I talked with Theon recently about a sermon on waiting that he was working on.  So difficult, he said, because it doesn’t seem like a time to wait.  I know what he means.  Each time I hear about another atrocity committed against Black folks by the state.  They executed Mario Woods.  He raped thirteen Black women. I want the world to change right now.  I so identify with the compulsion to break some fucking windows.  But the way that change happens is so much more annoyingly slow than that.  And I don’t just mean generation-by-generation.  I mean that right now, organizing a protest means sending out emails ahead of time, making phone calls, strategizing about where and when – all activities that matter to be sure but don’t exactly quench the urge for intense emotional release.  Even attending the protest, shouting and marching.  It matters, but nothing changes in the moment of the marching.  We gotta wait. 

We gotta lay there in our “sin and error.”  Sin is such a blaaaaaghhh word.  Ron always asks us to understand “sin” as“missing the mark,” as inadequately demonstrating the Goodness that God created in us.  So yeah, I sin.  Sometimes intentionally – and sometimes accidentally, in “error.”  We just lay there.  I just go to bed and sleep for hours and hours because I don’t have the energy, physical or mental, to face the world.  The afternoon that I learned of my banishment from the prison, I left work early, went to bed, and didn’t get up until two days later.

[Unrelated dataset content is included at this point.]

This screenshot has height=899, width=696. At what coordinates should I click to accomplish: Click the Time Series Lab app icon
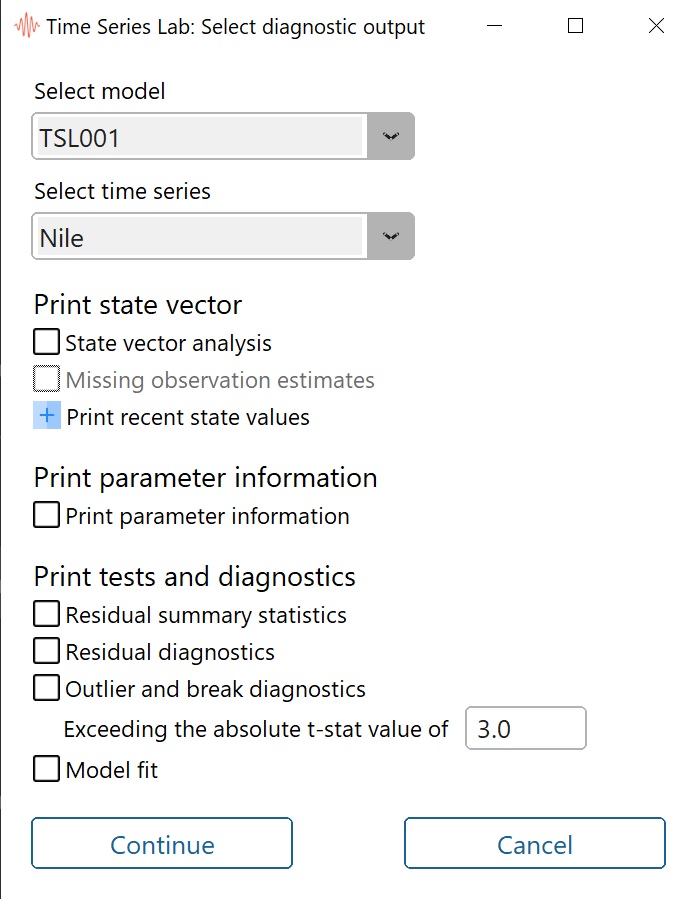click(x=27, y=27)
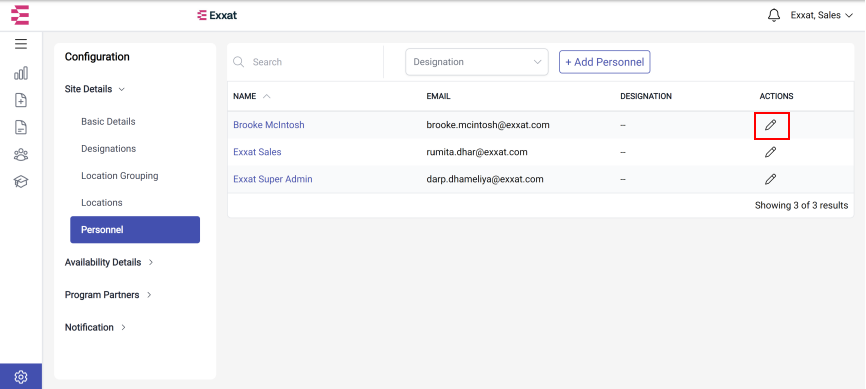Edit Exxat Super Admin pencil icon
866x389 pixels.
[770, 179]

But we also pine.  We do organize those protests.  I did meet with the warden and get myself back in.  Waiting is not essentially passive.  We can actively wait.

Theon used Romans’ acknowledgment of our groaning in his sermon.  When we groan, we lay there and we try to pine, but we can’t find the words, the energy, the effective strategies.  We try and yet sometimes all we can manage is to groan, and God hears our groaning.

“O Holy Night.” 
The darkness, it’s still holy.

Donna told me a couple of weeks ago, as I feared aloud that I could feel the lowness setting back in, that it could take over again: Use the hopelessness.  Write about it.  Let it teach you.

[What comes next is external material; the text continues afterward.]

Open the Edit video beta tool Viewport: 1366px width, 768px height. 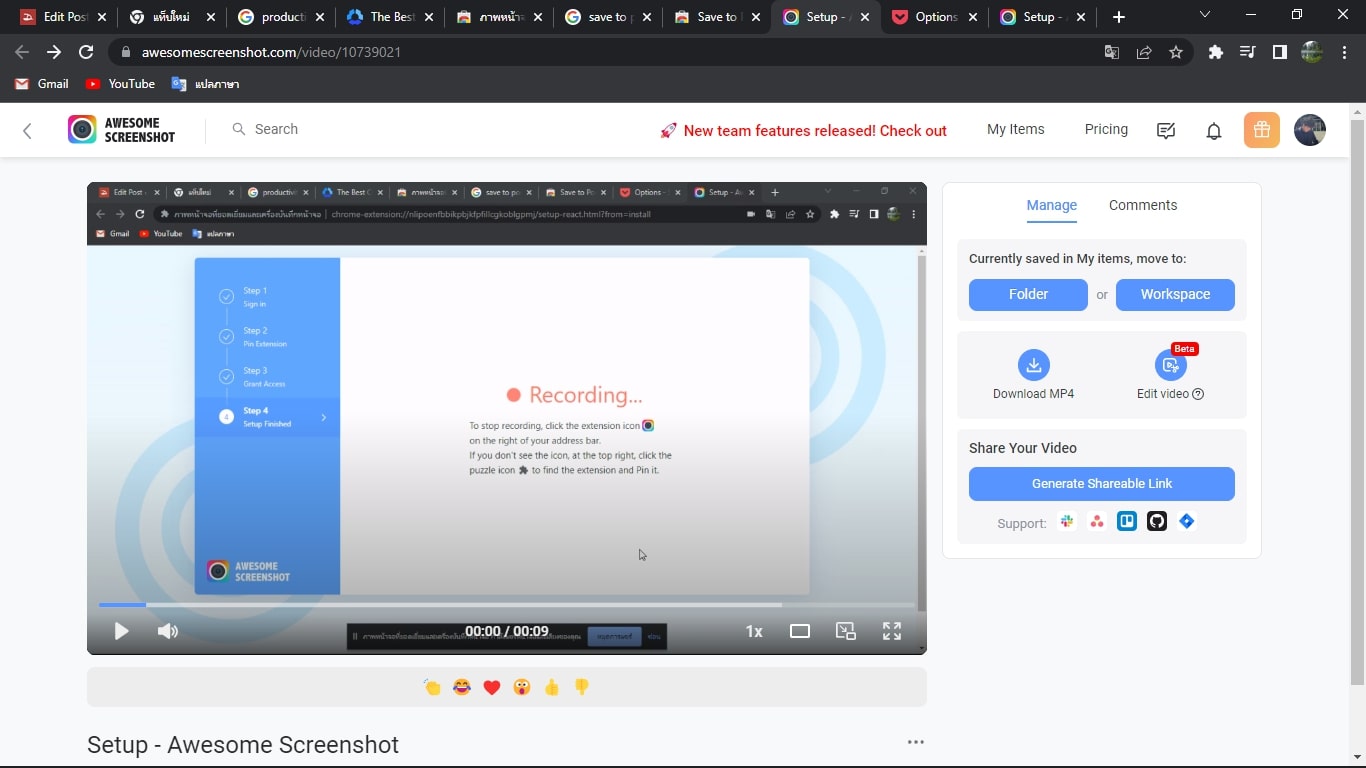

At Bible study this week, a year from my first time at Bible study, we read again the story that we read and I wrote about last year.  This year, what struck me was the genocide caused by Jesus’ entry into our world.  He appeared, and the soul felt its worth, and Herod had all of the Jewish baby boys slaughtered, and the mothers weeped.

We got a genocide, and we got a baby.  And we’re supposed to accept that the baby is it.  That’s so hard.  They keep killing Black people.  They keep raping women.  They keep demonizing immigrants.  They keep refusing refugees.  And we get a baby.

Sara from Bible study collected money last week so that we could send baby toys and some cards to women incarcerated in the private prison up the street.  They’re there because they’re either in the last months of their pregnancy or somewhere in the first three months of their babies’ lives.  I can’t imagine.  We get a baby, and we get an incarcerated mother.  I’m not okay with that.

But we gotta wait.  And he’s already appeared.